Communication between Mediterranean lands and the Far East, which had been growing in importance since establishment of political contact in the conquests of Alexander and the consequent opening of the overland caravan routes, became exceedingly active between the first and third centuries of the Christian era through the discovery of the periodicity of the trade winds and the opening of active maritime traffic. There was, however, among writers in the Roman world considerable confusion because of their assumption that the land and sea routes had the same destination. This confusion, due partly to primitive misconceptions of geography, was greatly enhanced by the surprising misinterpretation of reports of various travelers upon which Ptolemy based his geographical calculations.

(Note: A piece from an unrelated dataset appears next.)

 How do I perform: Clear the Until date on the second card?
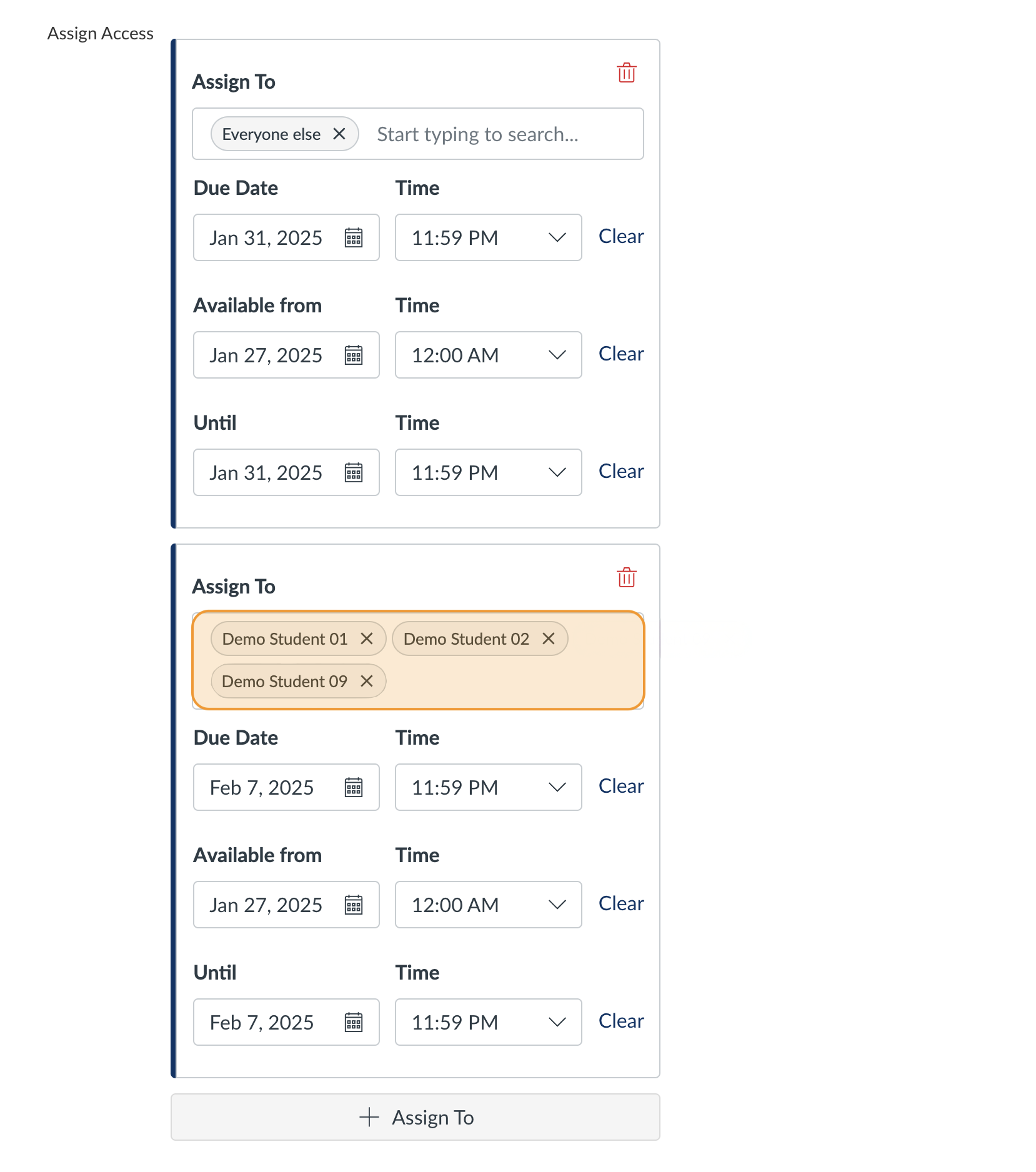pos(620,1021)
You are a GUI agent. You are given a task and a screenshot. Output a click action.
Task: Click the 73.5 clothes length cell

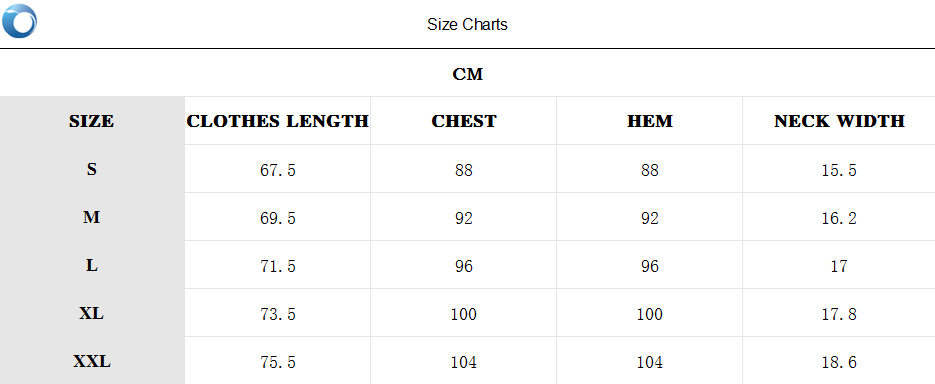click(x=278, y=315)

In tracing the caravan route it is impossible to go far astray because of limitations imposed by mountains, deserts, and water-courses. Richthofen (China, 1.10) and others have followed the whole route between the Pamirs and Sera metropolis, which may quite surely be identified with the ancient Chinese capital Singan‑fu. This was the great trade route of the silk merchants, and that trade was already of importance in the second century before the Christian era. The sea route was opened first to the west coast of India and Ceylon, where contact was made with another sea route leading further east known to the natives of India as the 'golden route,'​1 and its eastern termini as the 'golden and silver islands' — whence silk was also obtained. Inland from these islands (or shores, either interpretation being possible), was a metropolis Sina Sinorum, known to the Roman world by hearsay only, and assumed to be identical with the earlier known Sera metropolis, so that both caravan and maritime routes were supposed to have reached the same trade centers.

 p241  Although the various ports of call along this ocean route have been reasonably identified by comparison of place names, consideration of sailing conditions may still yield matter of interest.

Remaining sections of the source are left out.